Note for the suggested duplicate on this question: Categorical sorting does not work for this as it only uses a subset of the strings in the column for sorting. if you set this to a categorical index it will make all the non listed 'categories' /strings nulls.
Original Question: I have a working example but I feel like there must be a better / more efficient way to calculate these results.
I have a large data frame of machine data where the order of events is not maintained properly within each timestamp. This looks like the input event column below. You can see the selected events have been reordered according to the event_order list within each timestamp.
Input is event. Desired output is sorted_output event in last column. Horizontal lines added to show sorting is only within each timestamp block.
timestamps have been simplified to integers. event names have been simplified as well. These are not the alphabet but full string names in the non example data.

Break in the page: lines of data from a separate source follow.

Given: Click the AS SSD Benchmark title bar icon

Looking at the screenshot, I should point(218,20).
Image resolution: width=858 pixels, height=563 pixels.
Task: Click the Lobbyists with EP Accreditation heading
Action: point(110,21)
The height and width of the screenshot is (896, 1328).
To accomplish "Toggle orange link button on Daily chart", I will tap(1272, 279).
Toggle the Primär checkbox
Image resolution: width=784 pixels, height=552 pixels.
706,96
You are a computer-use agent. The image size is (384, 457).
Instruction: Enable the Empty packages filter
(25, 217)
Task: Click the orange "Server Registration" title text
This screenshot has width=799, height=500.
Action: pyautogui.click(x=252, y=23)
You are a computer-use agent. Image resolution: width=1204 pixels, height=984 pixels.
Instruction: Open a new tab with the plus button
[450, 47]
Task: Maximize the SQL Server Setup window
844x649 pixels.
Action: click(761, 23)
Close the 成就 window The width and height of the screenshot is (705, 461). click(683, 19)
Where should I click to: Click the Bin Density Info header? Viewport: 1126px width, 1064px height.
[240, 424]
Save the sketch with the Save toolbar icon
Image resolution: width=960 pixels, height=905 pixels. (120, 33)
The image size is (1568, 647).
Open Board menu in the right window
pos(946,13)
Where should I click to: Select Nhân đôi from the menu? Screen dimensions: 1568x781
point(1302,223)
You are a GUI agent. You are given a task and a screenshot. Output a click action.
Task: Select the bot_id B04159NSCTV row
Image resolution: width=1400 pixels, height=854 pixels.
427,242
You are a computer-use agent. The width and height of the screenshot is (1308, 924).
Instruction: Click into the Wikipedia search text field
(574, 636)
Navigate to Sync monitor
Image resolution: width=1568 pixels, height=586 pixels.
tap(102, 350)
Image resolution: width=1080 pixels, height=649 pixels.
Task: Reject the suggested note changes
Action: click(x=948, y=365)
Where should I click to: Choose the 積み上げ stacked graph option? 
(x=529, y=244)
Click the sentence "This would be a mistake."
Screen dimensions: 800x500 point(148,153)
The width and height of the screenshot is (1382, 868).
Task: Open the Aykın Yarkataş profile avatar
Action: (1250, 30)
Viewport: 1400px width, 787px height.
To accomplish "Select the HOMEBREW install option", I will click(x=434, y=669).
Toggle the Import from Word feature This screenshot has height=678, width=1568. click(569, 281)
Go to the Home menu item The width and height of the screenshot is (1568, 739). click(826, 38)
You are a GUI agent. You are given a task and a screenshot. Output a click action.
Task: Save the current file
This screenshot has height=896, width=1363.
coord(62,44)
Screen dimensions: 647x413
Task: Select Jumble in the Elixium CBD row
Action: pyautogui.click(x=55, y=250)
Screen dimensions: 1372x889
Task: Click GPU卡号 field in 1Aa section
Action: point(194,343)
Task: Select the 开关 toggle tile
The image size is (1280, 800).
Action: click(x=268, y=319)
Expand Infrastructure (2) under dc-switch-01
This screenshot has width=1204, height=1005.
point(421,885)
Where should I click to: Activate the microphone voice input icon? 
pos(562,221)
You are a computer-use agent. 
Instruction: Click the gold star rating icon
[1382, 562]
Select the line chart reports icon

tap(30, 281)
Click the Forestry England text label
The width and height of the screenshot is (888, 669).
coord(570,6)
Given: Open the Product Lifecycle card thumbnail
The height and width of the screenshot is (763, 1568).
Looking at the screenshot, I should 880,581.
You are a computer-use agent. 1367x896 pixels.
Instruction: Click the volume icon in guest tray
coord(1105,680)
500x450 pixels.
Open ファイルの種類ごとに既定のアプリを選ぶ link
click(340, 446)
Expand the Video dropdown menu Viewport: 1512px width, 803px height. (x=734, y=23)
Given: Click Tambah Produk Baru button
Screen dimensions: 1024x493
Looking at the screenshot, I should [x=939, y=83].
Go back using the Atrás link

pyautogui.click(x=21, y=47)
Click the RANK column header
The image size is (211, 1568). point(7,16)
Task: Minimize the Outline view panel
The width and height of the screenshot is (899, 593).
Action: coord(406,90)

Is there a more efficient way to do this?
input sorted_output
timestamp event event
0 0 wer wer
_________________________________
1 1 up dog
2 1 def def
3 1 abc abc
4 1 dog fast
5 1 prq prq
6 1 cde cde
7 1 fast up
8 1 bnm bnm
_________________________________
9 2 ert ert
10 2 and and
11 2 ert ert
12 2 ghj ghj
13 2 streets down
14 2 down streets
_________________________________
15 3 runs dog
16 3 dog runs
17 3 ert ert
18 3 up up
19 3 dfg dfg
20 3 prq prq
Working code
import pandas as pd
df = pd.DataFrame(
[
{'timestamp': 0, 'event': 'wer'},
{'timestamp': 1, 'event': 'up'},
{'timestamp': 1, 'event': 'def'},
{'timestamp': 1, 'event': 'abc'},
{'timestamp': 1, 'event': 'dog'},
{'timestamp': 1, 'event': 'prq'},
{'timestamp': 1, 'event': 'cde'},
{'timestamp': 1, 'event': 'fast'},
{'timestamp': 1, 'event': 'bnm'},
{'timestamp': 2, 'event': 'ert'},
{'timestamp': 2, 'event': 'and'},
{'timestamp': 2, 'event': 'ert'},
{'timestamp': 2, 'event': 'ghj'},
{'timestamp': 2, 'event': 'streets'},
{'timestamp': 2, 'event': 'down'},
{'timestamp': 3, 'event': 'runs'},
{'timestamp': 3, 'event': 'dog'},
{'timestamp': 3, 'event': 'ert'},
{'timestamp': 3, 'event': 'up'},
{'timestamp': 3, 'event': 'dfg'},
{'timestamp': 3, 'event': 'prq'},
]
)
df = df[['timestamp', 'event']]
# events to sort in order (they aren't actually alphabetical this is mock data)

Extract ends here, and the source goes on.